Be that as it may, the fabulously flagrant contradictions in the testimony of the co-conspirators regarding that Memorial Day weekend alone are worthy of a book--which could supplant the endless parade of books (and so-called news "reports") that have failed simply to recognize the preposterous irreconcilability of the conflicting accounts, electing instead to try to "figure them out." As the bard said: "Oh, that way madness lies; let me shun that."

Since the whereabouts and activities of Alfred C. Baldwin on the evening of 26 May 1972 are discussed in the article below, and since he has been kind enough to expound on Watergate issues from his direct knowledge, I hope he will step in and help with an understanding of this event using the unique perspective he had, purportedly from room 419 of the Howard Johnson's motel, on that legendary night.

Here is the remarkable article, and my questions for Mr.
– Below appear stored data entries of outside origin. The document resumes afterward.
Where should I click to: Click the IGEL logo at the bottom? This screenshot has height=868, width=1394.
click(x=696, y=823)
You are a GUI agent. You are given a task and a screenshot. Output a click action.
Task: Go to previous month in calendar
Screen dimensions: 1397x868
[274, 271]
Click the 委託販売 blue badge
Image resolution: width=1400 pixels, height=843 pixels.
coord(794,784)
Baldwin follow:

  • Ameritas dinner break-in attempt, 26 May 1972
    The Watergate co-conspirators testified that a dinner had been held in the Continental Room at the Watergate on the evening of Friday, 26 May 1972 for the purpose of a first attempt at breaking into the DNC headquarters that night through a corridor leading from the Continental Room to the elevators and staircase. They said the attempt had failed.
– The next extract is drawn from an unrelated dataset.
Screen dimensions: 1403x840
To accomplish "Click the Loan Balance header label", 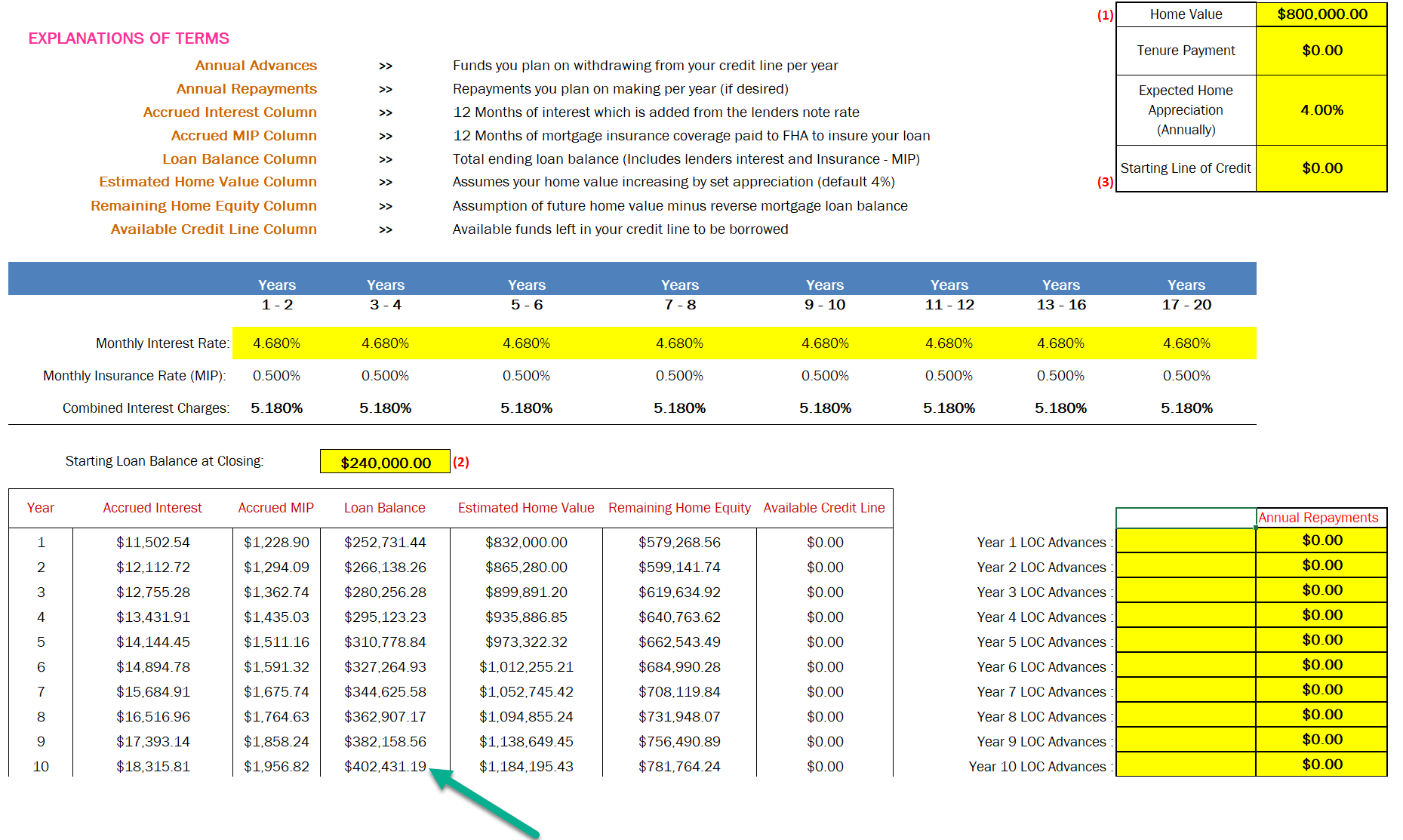I will click(385, 507).
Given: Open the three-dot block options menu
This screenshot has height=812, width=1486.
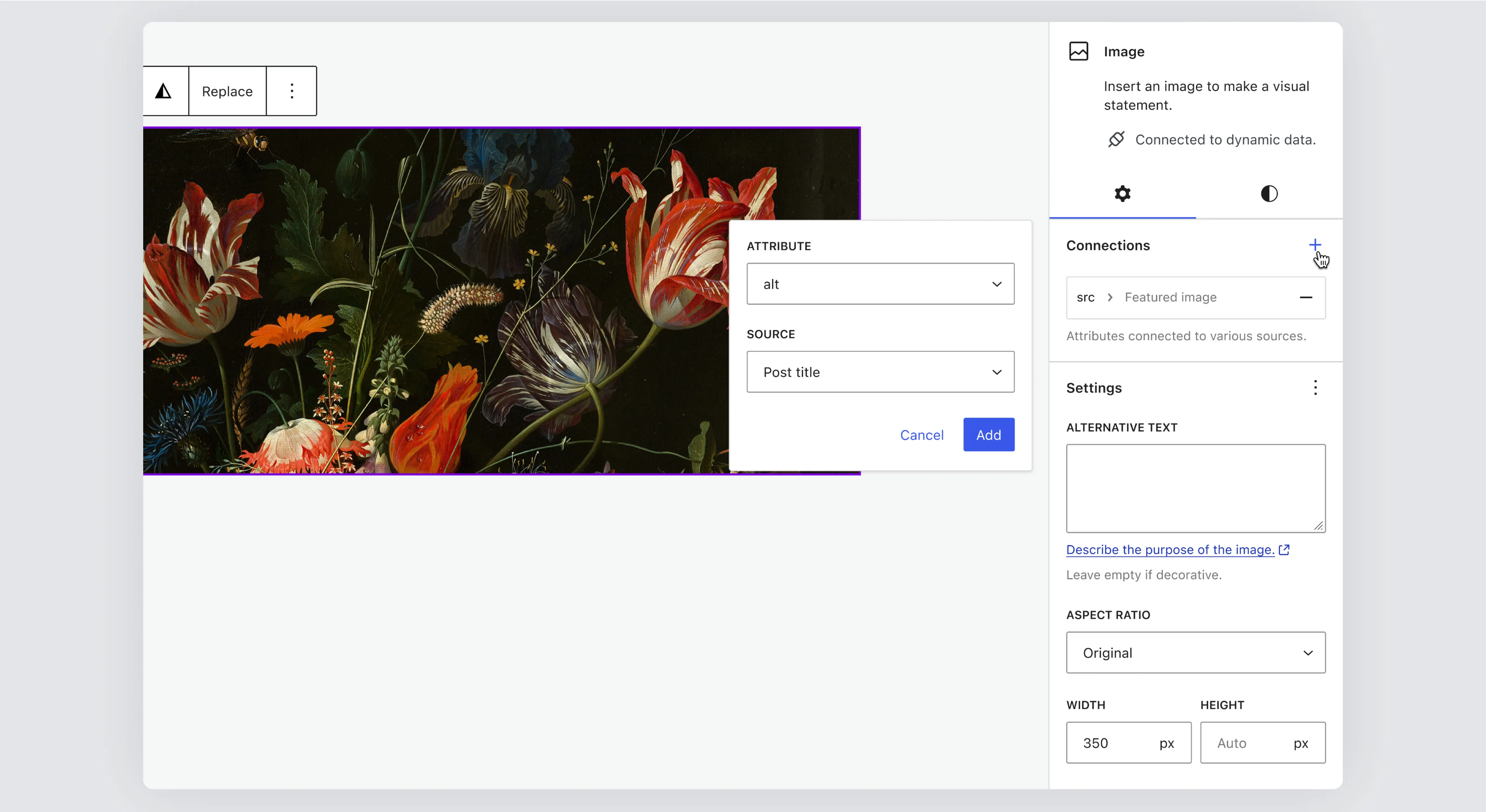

    Briefing for the Ameritas break-in attempt
    E. Howard Hunt stated that he flew to Miami prior to 22 May 1972 and briefed Bernard Barker about a planned break-in at the Watergate that would be conducted under the cover of a dinner in the Watergate's Continental Room. According to Hunt, Barker told Hunt about the existence of an inactive corporation Barker had formed "sometime before" called Ameritas that could be used to hold the dinner as a cover for the break-in. In sworn testimony, G. Gordon Liddy said "we created an organization called Ameritas" for the purpose of the break-in.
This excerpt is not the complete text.